Lekker Spartaans

Afgelopen weekend stond ik weer ‘ns met een tent in de wei, en dat was lang geleden. De enige luxe die ik had was een inflatable matrasje van zegge-en-schijve 4,8 centimeter. Een ruggenbreker, zeg maar. En… ik vond ’t héérlijk.

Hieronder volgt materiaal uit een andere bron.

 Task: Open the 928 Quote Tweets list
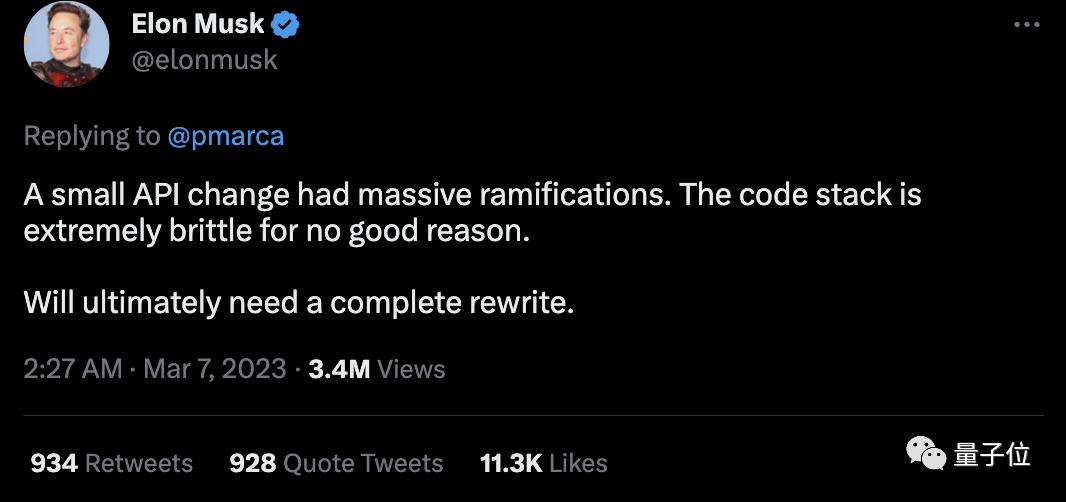[x=336, y=463]
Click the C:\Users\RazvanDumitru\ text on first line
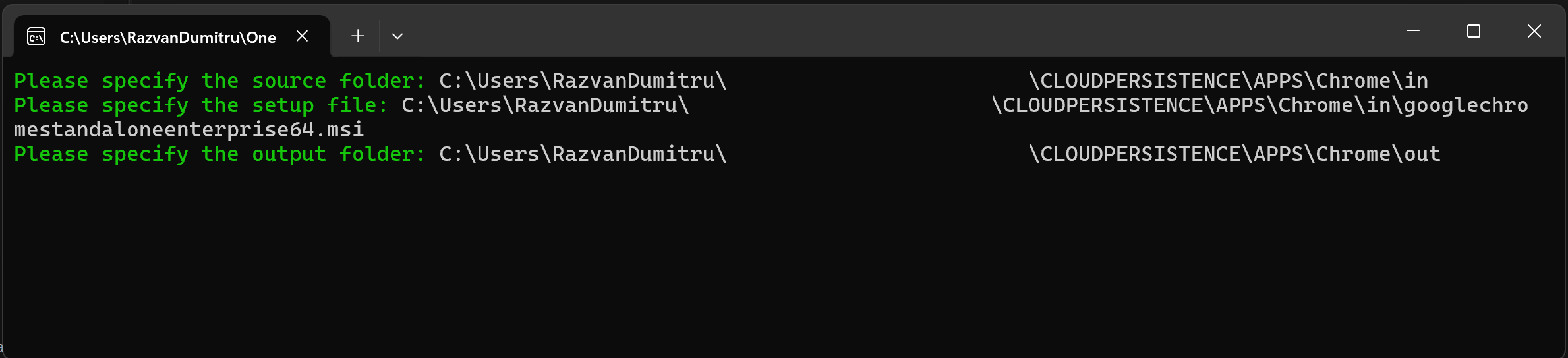Image resolution: width=1568 pixels, height=358 pixels. click(x=583, y=81)
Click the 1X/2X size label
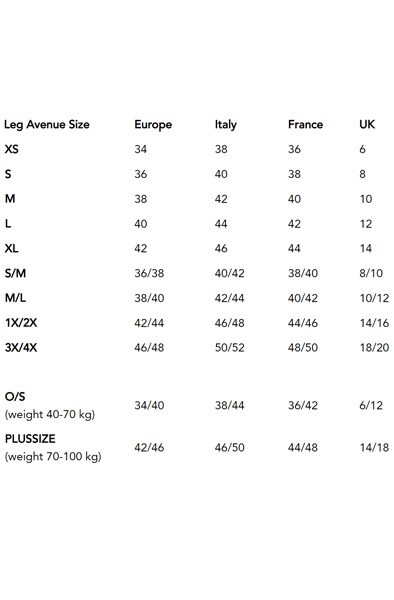The image size is (394, 600). (x=21, y=323)
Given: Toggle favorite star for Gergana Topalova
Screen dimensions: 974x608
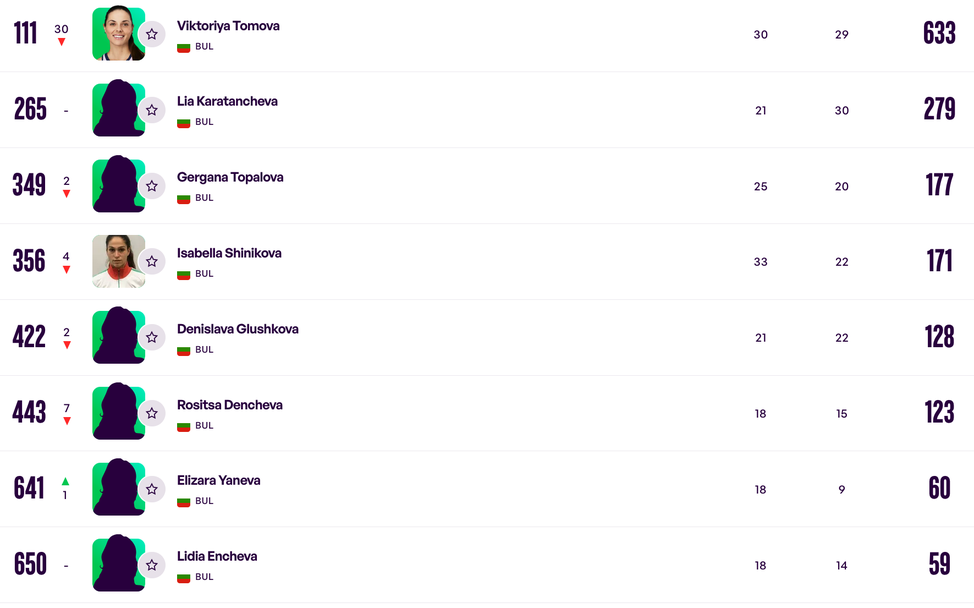Looking at the screenshot, I should tap(152, 186).
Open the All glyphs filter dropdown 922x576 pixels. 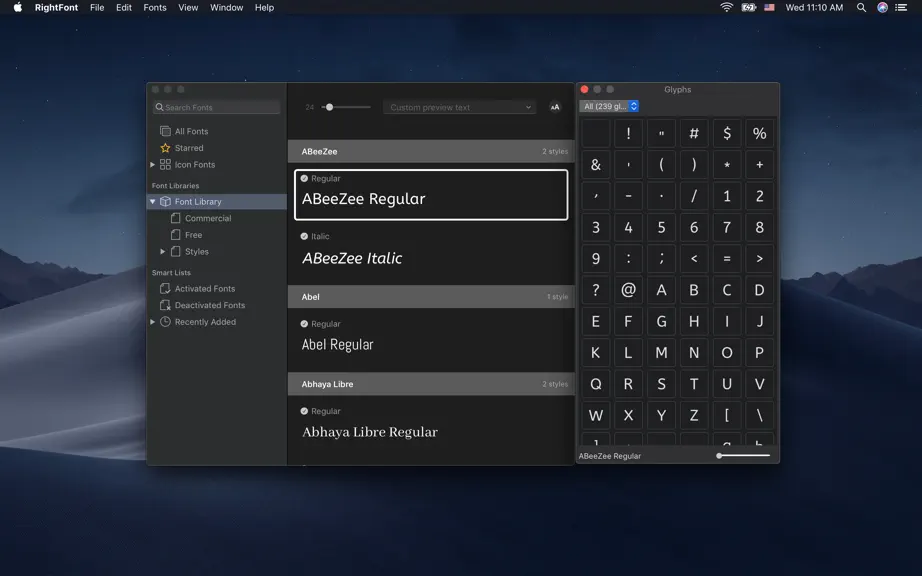coord(609,106)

Normaal gesproken ben ik met de camper op pad. Met zeven-zone-comfortmatrassen, een keuken met driepits gasstel en een koelkast waar m’n schoonmoeder in zou kunnen staan. Tot de Persoonlijke Standaard Uitrusting behoren verder een Nespresso-apparaat, een riante uitdraailuifel en – geloof het of niet – zelfs een satelliet-televisie, die overigens zelden aan staat.

Zielsgelukkig
‘Dat is geen kamperen’, hoor ik u zeggen en ik ben het hartgrondig met u eens. Ik heb een verplaatsbare hotelkamer, maar dan eentje met bedden waarvan ik 100% zeker weet dat daar nog nooit iemand anders in heeft geslapen. En datzelfde geldt voor het toilet en de douche – helemaal van onszelf. En ik word zielsgelukkig als ik achter het stuur van m’n hotelkamer kruip, op pad naar bestemmingen die nog niet eens vaststaan als ik de contactsleutel omdraai.

Kampvuur
Maar dit weekend was alles anders. Met vrienden op pad, lekker Spartaans. Lichtgewicht tentjes mee, comfy slaapzakken en super compact op te vouwen matrasjes (vandaar die 4,8 cm). De enige ‘luxe’: een kookpitje voor de koffie ’s morgens, een zak krentenbollen en een pinpas voor de lokale Italiaan.
’s Avonds lekker prutsen met het onvermijdelijke kampvuur, sixpack biertjes onder handbereik en slap ouwehoeren zoals mannen (m/v) dat kunnen doen. En: het was geweldig. Buiten zijn, in de natuur, genieten. En of je dat nou met een tentje doet, een caravan of een met alle opties afgeladen camper: dat ontdekken van de vrijheid, dat gaan en staan waar je wilt… dat is gewoon het mooiste dat er is.